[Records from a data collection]

※

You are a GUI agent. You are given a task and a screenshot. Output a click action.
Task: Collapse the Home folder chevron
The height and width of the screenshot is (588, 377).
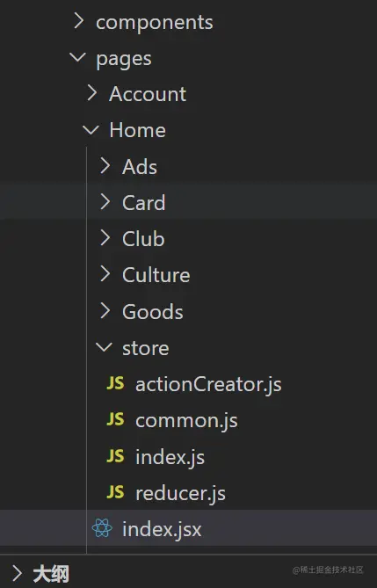pyautogui.click(x=91, y=130)
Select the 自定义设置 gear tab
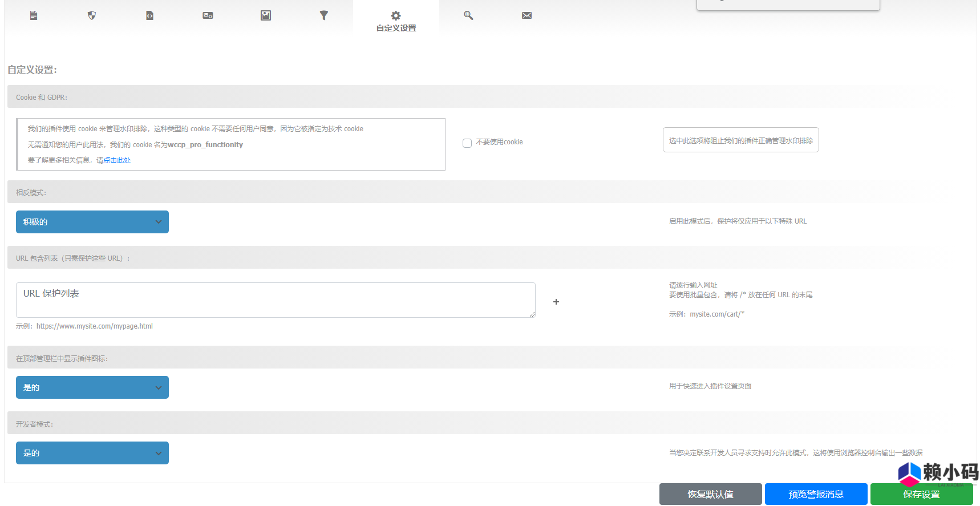 396,21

※

§ **Work task**:
Each of the entries above must be output exactly, with none of the pictures.

§ **The answer**:
You are a GUI agent. You are given a task and a screenshot. Output a click action.
Task: Collapse the Home folder chevron
The height and width of the screenshot is (588, 377).
pyautogui.click(x=91, y=130)
Select the 自定义设置 gear tab
 396,21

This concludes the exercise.